TASK OBJECTIVE -
Retype, without changes, every line from the line that contains "You are a computer-use" through the final line of the records. Exclude pictures.

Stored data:
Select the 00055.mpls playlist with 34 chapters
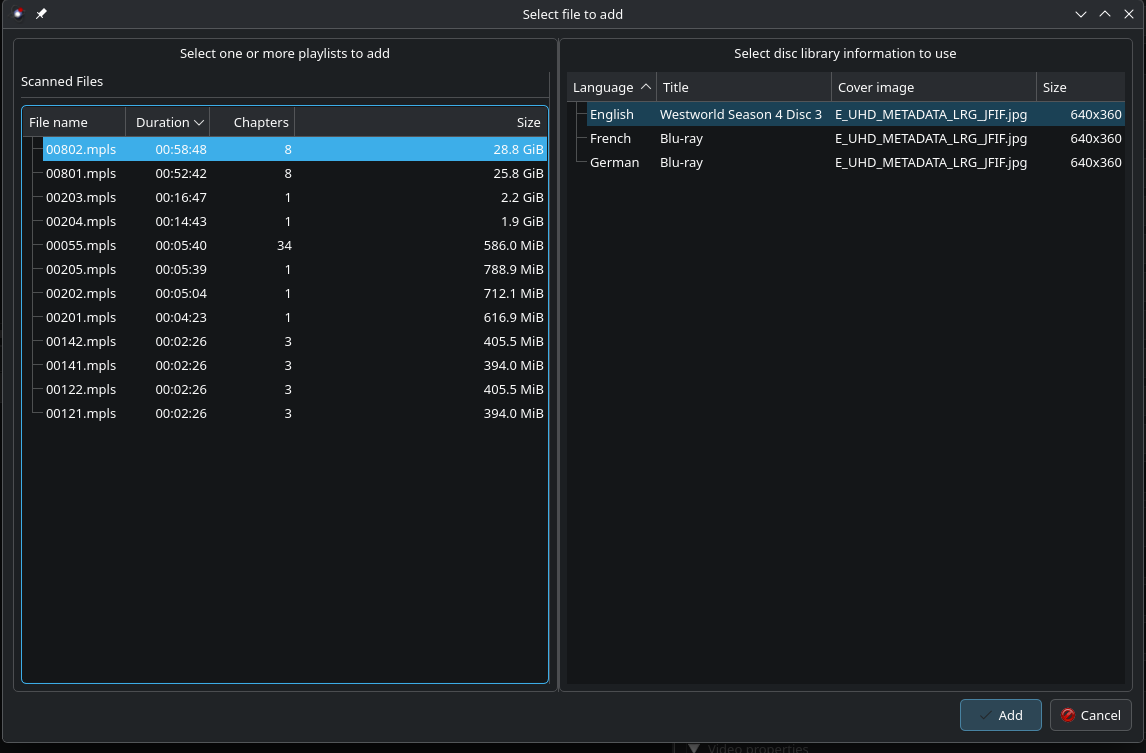[x=81, y=246]
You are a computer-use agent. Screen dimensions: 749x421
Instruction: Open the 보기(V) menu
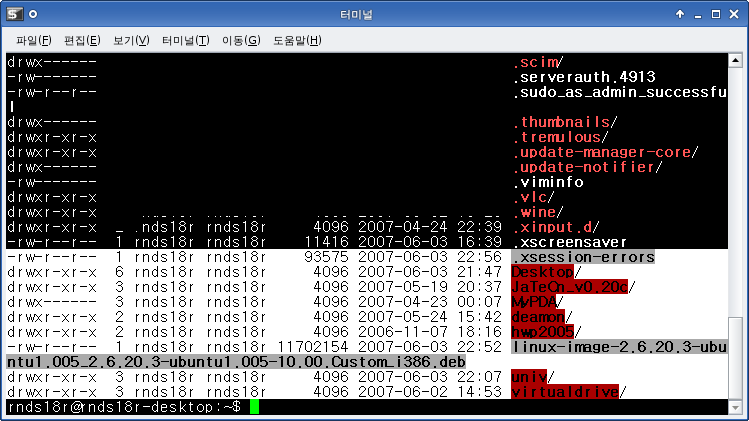click(x=131, y=40)
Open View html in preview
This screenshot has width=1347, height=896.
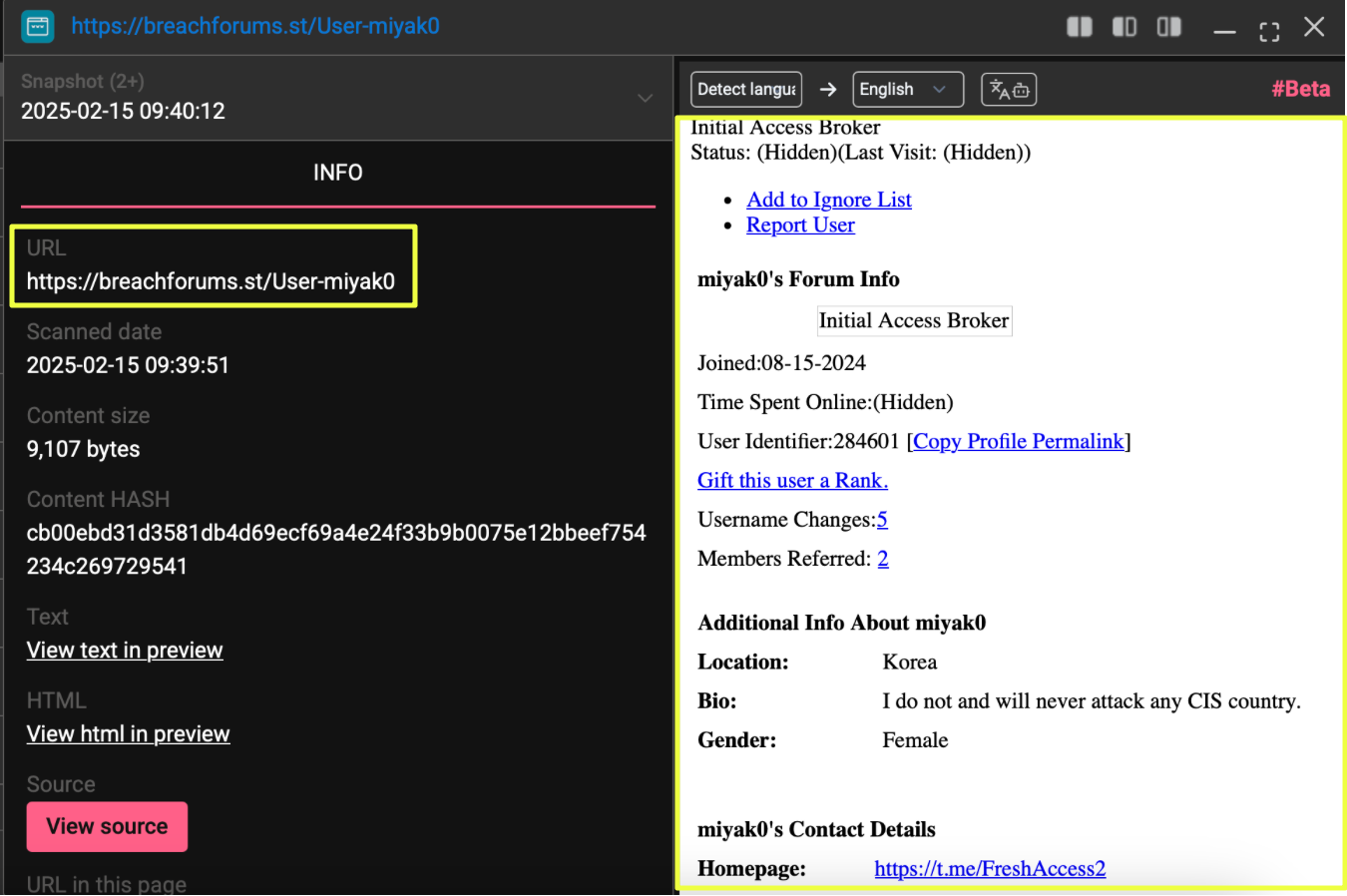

RESPONSE BELOW -
You are a computer-use agent. Screen dimensions: 749x421
Instruction: Open the 보기(V) menu
click(x=131, y=40)
Open View html in preview
This screenshot has width=1347, height=896.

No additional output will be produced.